We have a traffic light system for HFSS on most foods. Haricot beans should be green for everything, whereas beef is going to be red for saturated fat. They don't have traffic light food labels in the USA because freedom, however, that is the important summary on the front of the pack.
Most American food is either banned or boycotted in the UK and Europe. US agricultural commodity crops just go into animal feed, to fatten animals kept in captivity. Therefore, everything on the USDA database is not applicable outside of the land of the burger.
This is particularly true for processed foods. An internationally recognised product such as a a KitKat bar will be formulated very differently for British tastes to European or American tastes. In the UK, HFSS rules will come into play, so the USDA values don't apply, even at the macro nutrient level.
Incidentally, according to the USDA there are FIVE macro nutrients, not three.
Since there is no attribution to USDA or wherever the pictures come from, with no links to describe what some of the micro nutrients are, does this help anyone? Is the content misleading to an international audience? I would say so.
So, what to do?
IMHO the USDA data is garbage as far as the rest of the world is concerned. It won't be possible to shoehorn it into a form even for a British audience any more than an American pick up truck makes sense on a British road. As for our cousins in countries that don't have English as their first language, you have your work cut out there.
Consider asking questions about whom the user is, and what their pain points are. The international traveller going to the USA could be that user you want. I know nobody is going to the US these days but times change and people will be back.
It's a multilingual nutrition reference site: 1,635 foods rendered into 47,415 localized pages across 29 regional locales. Each page has nutrition facts, localized names, portion terms, regional routing, imagery, and short food context.
The stack is Clojure, HTTP-Kit, Compojure, Hiccup, HTMX, and Postgres. Postgres handles the food data, localized content, admin workflow, task queues, search, and evaluation records.
The search piece has been the most interesting technically. Latin-script fuzzy search uses pg_trgm and unaccent. CJK and other non-Latin scripts use PGroonga. Romanized aliases are indexed separately, so a query like "rasbhari" can find a Hindi food name like "rasbhari" / "रसभरी".
I built this because most nutrition tools feel calorie-first, signup-first, and English focused. I wanted the reference layer to be free and useful before asking anyone to track meals or create an account.
I'd especially appreciate feedback on search, localization mistakes, whether the pages are useful before tracking exists, and any obvious technical blind spots.
First, what is the benefit of using this over something established like fddb or any already existing nutritional app?
Second, just translating the words for the units (like cup) doesn't work, because for example while "szklanka", the Polish word for glass, is indeed used in Polish recipes, there it means more something along the lines of "just grab whatever standard glass you have, it will be fine". It explicitly does not mean a unit of measurement of 236 ml.
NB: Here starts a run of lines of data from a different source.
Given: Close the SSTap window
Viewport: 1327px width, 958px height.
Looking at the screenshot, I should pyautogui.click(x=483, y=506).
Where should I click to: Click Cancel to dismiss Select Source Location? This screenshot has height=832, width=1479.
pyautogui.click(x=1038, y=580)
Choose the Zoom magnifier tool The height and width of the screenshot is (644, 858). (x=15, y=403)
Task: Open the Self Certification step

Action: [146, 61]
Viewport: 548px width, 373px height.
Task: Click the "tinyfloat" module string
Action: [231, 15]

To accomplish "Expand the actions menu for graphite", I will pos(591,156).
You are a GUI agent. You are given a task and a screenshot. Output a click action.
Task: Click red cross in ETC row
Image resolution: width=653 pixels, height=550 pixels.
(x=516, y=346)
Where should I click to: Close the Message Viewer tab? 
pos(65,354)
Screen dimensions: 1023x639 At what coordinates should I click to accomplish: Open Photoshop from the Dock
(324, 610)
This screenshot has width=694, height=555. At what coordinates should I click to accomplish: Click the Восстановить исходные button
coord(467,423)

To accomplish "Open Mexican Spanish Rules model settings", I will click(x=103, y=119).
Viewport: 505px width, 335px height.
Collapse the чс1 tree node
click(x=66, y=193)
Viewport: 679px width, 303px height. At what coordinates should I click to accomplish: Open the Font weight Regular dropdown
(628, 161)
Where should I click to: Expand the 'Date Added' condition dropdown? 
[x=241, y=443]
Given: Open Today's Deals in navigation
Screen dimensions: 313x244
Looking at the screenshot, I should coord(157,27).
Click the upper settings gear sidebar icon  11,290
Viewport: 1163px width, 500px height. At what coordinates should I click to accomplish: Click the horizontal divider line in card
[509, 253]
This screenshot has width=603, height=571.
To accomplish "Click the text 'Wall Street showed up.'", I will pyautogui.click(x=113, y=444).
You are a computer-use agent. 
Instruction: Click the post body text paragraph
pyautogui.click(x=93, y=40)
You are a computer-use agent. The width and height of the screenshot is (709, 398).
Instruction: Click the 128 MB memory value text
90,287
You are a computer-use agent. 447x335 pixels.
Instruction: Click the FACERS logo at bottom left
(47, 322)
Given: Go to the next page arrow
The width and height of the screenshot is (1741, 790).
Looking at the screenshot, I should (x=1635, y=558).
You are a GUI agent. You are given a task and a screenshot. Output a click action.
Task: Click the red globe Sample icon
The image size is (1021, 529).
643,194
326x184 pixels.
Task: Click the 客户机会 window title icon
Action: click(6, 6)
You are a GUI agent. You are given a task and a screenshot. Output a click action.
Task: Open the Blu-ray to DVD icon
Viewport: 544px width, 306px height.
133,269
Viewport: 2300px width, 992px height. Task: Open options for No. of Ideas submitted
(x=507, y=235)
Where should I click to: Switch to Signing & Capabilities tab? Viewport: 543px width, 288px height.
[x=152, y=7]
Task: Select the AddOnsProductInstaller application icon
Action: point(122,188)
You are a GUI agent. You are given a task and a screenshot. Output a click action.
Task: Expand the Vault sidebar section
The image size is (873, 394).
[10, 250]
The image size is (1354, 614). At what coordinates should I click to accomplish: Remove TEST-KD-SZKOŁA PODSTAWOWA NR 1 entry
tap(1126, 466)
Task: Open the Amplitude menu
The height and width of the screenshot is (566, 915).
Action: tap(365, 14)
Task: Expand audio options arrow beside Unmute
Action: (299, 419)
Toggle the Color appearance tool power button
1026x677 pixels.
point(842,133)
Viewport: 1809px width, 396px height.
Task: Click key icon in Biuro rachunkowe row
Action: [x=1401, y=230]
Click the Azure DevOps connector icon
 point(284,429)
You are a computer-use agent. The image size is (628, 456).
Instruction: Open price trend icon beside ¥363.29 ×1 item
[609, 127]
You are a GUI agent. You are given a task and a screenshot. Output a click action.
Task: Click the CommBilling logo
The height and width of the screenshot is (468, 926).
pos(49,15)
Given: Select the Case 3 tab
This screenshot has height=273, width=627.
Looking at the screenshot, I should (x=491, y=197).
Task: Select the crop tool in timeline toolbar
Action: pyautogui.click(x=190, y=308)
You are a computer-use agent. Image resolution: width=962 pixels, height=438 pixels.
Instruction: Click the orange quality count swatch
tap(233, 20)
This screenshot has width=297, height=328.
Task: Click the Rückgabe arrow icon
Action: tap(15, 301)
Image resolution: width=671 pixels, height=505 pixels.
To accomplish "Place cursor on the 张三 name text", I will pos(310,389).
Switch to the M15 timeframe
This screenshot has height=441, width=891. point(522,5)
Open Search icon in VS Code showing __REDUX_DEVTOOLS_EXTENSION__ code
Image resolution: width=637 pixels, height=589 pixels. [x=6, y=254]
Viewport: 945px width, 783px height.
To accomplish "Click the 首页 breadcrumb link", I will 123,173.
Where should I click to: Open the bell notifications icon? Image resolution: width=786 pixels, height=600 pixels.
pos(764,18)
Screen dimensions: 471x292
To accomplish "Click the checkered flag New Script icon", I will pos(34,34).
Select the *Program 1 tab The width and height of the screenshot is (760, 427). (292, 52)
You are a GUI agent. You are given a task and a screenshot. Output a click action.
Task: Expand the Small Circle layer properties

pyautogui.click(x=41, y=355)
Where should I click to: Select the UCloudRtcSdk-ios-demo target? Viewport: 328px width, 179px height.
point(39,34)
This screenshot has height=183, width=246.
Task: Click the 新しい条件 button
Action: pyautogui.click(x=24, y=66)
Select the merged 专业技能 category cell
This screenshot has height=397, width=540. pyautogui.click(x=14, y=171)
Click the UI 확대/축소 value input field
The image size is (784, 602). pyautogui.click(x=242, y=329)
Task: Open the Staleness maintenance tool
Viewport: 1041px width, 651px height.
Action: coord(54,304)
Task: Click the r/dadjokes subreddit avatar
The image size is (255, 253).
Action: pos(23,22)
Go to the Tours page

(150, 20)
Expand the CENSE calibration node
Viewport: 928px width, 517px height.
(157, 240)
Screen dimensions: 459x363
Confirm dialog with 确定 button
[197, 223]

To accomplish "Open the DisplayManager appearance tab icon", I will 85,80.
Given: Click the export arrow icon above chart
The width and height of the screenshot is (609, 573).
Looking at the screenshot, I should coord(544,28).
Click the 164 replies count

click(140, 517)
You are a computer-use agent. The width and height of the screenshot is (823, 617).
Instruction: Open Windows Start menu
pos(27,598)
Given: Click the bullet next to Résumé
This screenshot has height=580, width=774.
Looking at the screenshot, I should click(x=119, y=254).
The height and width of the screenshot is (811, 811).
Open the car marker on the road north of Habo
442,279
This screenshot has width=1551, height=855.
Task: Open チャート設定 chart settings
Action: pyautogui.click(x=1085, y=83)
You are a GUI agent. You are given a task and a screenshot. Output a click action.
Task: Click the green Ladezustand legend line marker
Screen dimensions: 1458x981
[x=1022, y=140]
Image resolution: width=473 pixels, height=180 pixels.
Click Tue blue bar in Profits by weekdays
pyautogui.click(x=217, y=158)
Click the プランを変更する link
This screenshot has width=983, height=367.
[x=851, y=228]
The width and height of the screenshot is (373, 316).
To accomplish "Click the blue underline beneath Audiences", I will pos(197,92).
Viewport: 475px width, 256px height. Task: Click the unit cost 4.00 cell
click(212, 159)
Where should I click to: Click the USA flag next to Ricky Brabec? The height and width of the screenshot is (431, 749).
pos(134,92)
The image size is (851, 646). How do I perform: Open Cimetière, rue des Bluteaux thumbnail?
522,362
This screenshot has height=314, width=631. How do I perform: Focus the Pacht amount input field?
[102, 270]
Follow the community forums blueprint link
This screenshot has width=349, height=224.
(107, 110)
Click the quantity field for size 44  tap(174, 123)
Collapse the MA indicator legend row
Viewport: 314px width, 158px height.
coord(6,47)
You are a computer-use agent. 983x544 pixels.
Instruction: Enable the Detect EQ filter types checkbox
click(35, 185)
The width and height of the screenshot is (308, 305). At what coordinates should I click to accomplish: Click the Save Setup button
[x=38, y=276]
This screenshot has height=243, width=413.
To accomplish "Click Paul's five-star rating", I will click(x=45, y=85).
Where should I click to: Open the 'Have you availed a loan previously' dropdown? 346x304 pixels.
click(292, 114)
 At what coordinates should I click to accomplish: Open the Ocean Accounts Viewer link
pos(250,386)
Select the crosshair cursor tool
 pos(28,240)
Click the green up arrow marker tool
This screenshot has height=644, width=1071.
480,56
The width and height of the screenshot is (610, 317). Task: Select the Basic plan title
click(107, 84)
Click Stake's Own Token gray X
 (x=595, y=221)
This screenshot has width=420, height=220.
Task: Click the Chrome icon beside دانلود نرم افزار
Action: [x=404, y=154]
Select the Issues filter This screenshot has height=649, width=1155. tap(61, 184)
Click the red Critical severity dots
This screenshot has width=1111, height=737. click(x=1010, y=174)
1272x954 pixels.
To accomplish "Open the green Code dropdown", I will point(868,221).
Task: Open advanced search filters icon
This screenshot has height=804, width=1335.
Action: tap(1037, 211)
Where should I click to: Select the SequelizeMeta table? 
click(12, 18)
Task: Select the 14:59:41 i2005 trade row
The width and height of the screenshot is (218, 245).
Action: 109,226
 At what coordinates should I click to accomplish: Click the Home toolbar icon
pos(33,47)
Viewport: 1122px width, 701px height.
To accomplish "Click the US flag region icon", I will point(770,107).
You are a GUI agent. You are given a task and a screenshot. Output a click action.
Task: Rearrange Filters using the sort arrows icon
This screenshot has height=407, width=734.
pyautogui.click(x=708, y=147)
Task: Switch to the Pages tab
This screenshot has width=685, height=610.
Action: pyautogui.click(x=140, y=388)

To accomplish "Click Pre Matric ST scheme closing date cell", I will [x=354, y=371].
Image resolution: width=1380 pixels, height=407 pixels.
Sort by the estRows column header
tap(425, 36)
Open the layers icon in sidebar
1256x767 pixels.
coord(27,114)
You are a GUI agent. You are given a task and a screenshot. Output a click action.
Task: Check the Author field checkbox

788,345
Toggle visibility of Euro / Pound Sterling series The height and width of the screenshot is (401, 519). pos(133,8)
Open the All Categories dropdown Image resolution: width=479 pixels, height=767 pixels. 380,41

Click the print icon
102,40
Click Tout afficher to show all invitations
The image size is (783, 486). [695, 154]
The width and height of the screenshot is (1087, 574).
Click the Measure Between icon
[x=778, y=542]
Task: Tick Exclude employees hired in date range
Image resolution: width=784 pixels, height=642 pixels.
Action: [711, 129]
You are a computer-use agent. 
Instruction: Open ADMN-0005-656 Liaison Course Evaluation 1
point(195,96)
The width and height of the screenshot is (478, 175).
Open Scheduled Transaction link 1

Third, since you are using a US source you fall into the trap of US defaultism here. The way carbohydrates are labeled is different around the world and I think only the US does this weird thing where you have to manually subtract the dietary fiber from the total carbohydrates. This matters because you essentially give non-US users (and definitely users from the EU) plainly incorrect amounts of labeled carbohydrates.
All in all, cute project and good on you trying to tackle it. It looks okay though the AI smells bother me personally, but I don't think nutritional data is a great place to start for such a project and honestly I will not remember your site in a few days anymore.